Greencore (GNC) is eyeing M&A opportunities in new categories including snacking after landing a cash windfall from the sale of its US business in October.
The sandwich giant’s CFO Eoin Tonge said the company’s priority was to strengthen its core food-to-go business, but admitted it was considering expansion into the snacking category.
The company would have “acquisition capability” outside of sandwiches and could also look to grow in other areas including “salads, ready meals, soups and sauces” he said.
The supermarket supplier has no plans to work in markets outside the UK, Tonge added, after it exited North America less than two years after committing to the region with the £594m acquisition of Peacock Foods.
The $1.075bn sale bolstered Greencore’s cash flow, and it has committed to returning £509m of proceeds to shareholders.
“We have a very good business which is highly regarded by our customers and we need to concentrate on that as hard as we can, and that is objective number one,” Tonge told The Grocer. “I think there are plenty of acquisition opportunities over the next number of years in some of the categories we currently operate in,” Tonge said. “We are also seeing an evolution of how the consumer is operating, with people eating more snacking and more on-the-go propositions, which are expanded outside of our core sandwich business.

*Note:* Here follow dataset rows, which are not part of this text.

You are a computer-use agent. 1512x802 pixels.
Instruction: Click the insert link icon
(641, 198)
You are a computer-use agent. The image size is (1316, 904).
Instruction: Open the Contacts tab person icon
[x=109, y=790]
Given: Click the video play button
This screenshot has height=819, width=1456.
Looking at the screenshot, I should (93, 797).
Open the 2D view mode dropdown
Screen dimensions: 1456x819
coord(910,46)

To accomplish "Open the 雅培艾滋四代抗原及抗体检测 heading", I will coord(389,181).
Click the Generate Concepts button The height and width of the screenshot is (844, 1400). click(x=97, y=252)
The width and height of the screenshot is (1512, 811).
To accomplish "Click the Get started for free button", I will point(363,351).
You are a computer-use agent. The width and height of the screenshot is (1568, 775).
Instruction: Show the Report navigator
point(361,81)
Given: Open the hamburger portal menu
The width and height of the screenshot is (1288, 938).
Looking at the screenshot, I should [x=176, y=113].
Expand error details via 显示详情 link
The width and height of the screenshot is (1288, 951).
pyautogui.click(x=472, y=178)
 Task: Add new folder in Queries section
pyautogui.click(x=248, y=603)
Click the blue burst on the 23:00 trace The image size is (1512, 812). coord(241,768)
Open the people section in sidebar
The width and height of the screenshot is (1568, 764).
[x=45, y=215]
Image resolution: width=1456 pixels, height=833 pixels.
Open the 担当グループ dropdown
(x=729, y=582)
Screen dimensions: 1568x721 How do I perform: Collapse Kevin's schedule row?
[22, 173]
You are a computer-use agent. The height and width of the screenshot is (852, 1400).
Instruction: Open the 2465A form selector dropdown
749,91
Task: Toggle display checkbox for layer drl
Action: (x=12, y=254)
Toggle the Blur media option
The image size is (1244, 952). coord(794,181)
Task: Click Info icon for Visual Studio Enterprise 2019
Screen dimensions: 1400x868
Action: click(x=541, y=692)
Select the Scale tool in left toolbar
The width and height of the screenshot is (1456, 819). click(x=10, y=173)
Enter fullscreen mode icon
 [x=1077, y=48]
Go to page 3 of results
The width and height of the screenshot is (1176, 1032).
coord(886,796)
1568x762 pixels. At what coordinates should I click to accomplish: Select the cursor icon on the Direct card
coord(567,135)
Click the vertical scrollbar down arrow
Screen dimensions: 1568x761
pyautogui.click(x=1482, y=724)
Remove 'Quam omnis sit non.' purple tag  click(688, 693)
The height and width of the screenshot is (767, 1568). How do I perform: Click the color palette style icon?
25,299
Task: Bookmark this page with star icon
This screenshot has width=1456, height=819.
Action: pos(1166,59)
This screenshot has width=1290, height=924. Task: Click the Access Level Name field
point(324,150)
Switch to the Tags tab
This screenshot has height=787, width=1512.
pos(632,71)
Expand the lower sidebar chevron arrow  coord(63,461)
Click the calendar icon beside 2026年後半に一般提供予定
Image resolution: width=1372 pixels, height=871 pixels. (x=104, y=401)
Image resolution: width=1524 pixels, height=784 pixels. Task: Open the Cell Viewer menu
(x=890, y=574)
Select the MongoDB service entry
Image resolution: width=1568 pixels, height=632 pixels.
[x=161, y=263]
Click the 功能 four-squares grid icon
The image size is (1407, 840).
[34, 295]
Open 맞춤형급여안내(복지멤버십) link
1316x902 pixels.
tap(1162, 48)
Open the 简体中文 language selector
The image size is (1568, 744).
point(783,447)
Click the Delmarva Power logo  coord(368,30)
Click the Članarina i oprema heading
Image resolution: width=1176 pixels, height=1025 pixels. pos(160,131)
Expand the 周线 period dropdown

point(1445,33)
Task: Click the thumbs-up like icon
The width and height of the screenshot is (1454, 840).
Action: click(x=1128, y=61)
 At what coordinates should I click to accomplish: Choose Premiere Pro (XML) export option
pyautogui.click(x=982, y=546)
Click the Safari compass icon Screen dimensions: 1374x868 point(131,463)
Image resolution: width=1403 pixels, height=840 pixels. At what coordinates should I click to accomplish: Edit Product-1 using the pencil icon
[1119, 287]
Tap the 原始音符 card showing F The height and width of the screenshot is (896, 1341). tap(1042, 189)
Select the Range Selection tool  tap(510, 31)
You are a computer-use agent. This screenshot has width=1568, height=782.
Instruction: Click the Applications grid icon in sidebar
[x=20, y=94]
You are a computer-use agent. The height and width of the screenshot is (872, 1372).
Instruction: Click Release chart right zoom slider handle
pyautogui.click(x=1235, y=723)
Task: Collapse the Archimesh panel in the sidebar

“We are open to breaking into new categories whether that be expanding parts of the business we already have, or acquisitional. But it’s not like we are coming out today, feeling the absolute need to start spending lots of money, in fact the opposite - we already have a really good business.
“We have a strong balance sheet and that gives us firepower for further investment into the marketplace.”
CEO Patrick Coveney reiterated the supplier would pursue “organic and inorganic” growth, adding he was confident of the company’s strong growth prospects in 2019.
The comments were made as the company announced a 4.2% year-on-year sales increase to £1.5bn, for the year to 28 September.
Food to go accounted for over 60% of revenue from continuing operations, with reported revenue growth in these categories was 11.1%. Operating profits grew a more modest 1.7% to £104.6m.
Despite growth plans, Jeffries analyst Martin Deboo said the outlook remained “cautious” due to the “uncertain” near-term challenges which could result from a hard Brexit.